The Boston Globe
By James Carroll October 25, 2010
‘THE APPROACH [to build] a multicultural [society] and to live side by side and to enjoy each other . . . has failed, utterly failed.’’ This statement at a political rally last week by German Chancellor Angela Merkel was greeted by a standing ovation from her listeners. She was speaking of how Germany’s immigrant population, mainly Turks, remains socially marginal. Using “we’’ to refer to the nation’s majority population, she continued, “We feel tied to Christian values. Those who don’t accept them don’t have a place here.’’
Hello? The 5 million Muslims living in Germany were on notice, but Merkel’s remarks reverberated across the continent — and the ocean. On both sides of the Atlantic, a rising tide of xenophobic hostility toward immigrants is threatening to swamp the foundation of liberal democracy. As if out of nowhere, American politics, too, shows this.
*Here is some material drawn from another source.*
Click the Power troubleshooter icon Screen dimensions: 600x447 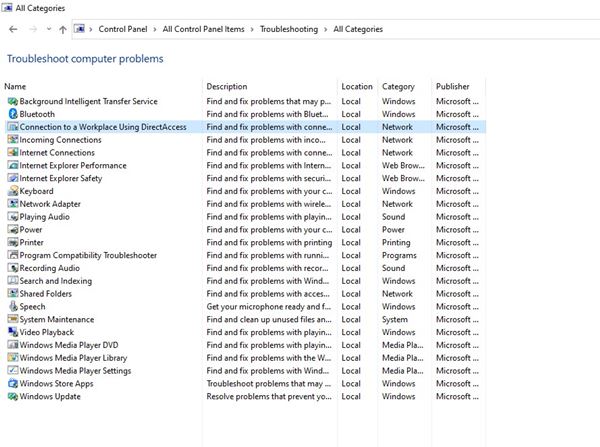click(x=12, y=230)
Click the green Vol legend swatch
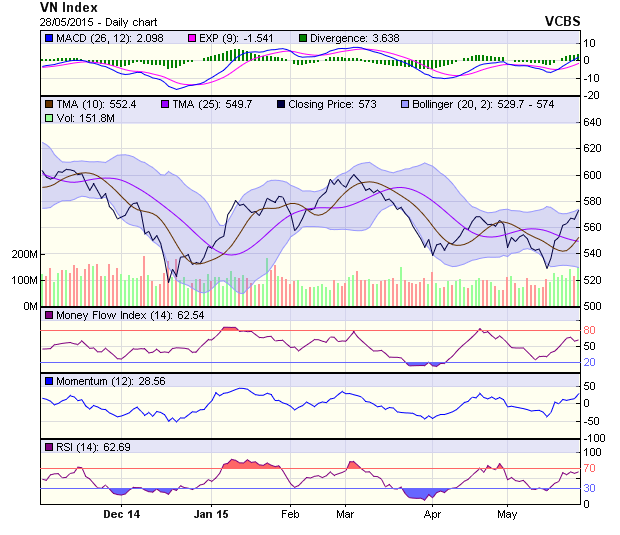 pyautogui.click(x=48, y=117)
Merkel’s overt affirmation of “Christian values’’ as a note of national identity, for example, has an echo in the sly deriding of the separation of church and state that came last week from Delaware Senate candidate Christine O’Donnell. Supposedly a gaffe, her “Where in the Constitution is the separation of church and state?’’ was actually code — a message to American Christian nationalists who understood her very well.
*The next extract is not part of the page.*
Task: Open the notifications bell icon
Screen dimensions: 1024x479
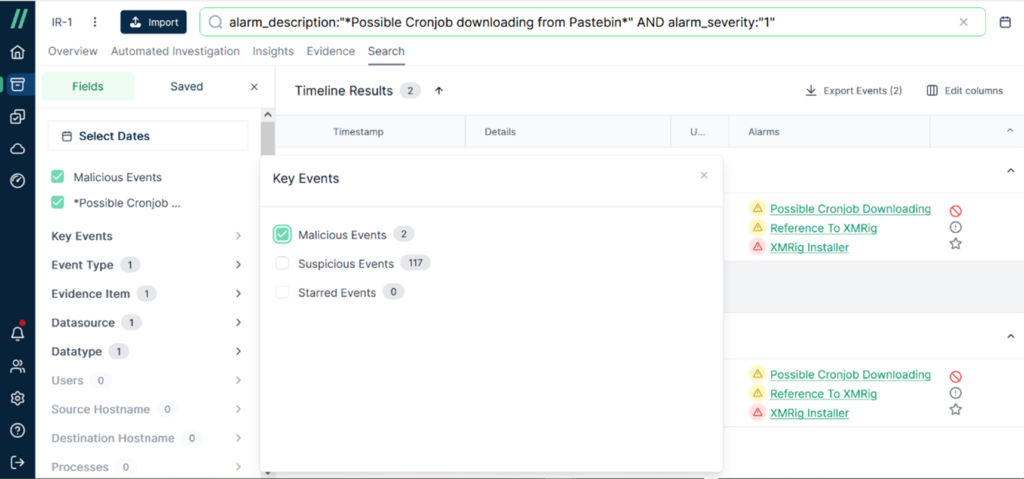Action: (18, 333)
When Nevada candidate Sharron Angle told Hispanic students in Las Vegas, “I don’t know that all of you are Latino. Some of you look a little more Asian to me,’’ she was subtly upholding a white template of American identity. You “others’’ all look the same to “us.’’ Code again, not a gaffe. Angle and O’Donnell can seem like fringe characters, but broad public discourse (Juan Williams, writer of the civil rights classic “Eyes on the Prize,’’ flaunting his fear of Muslims) suggests that race and religion are back as notes of qualification for full citizenship.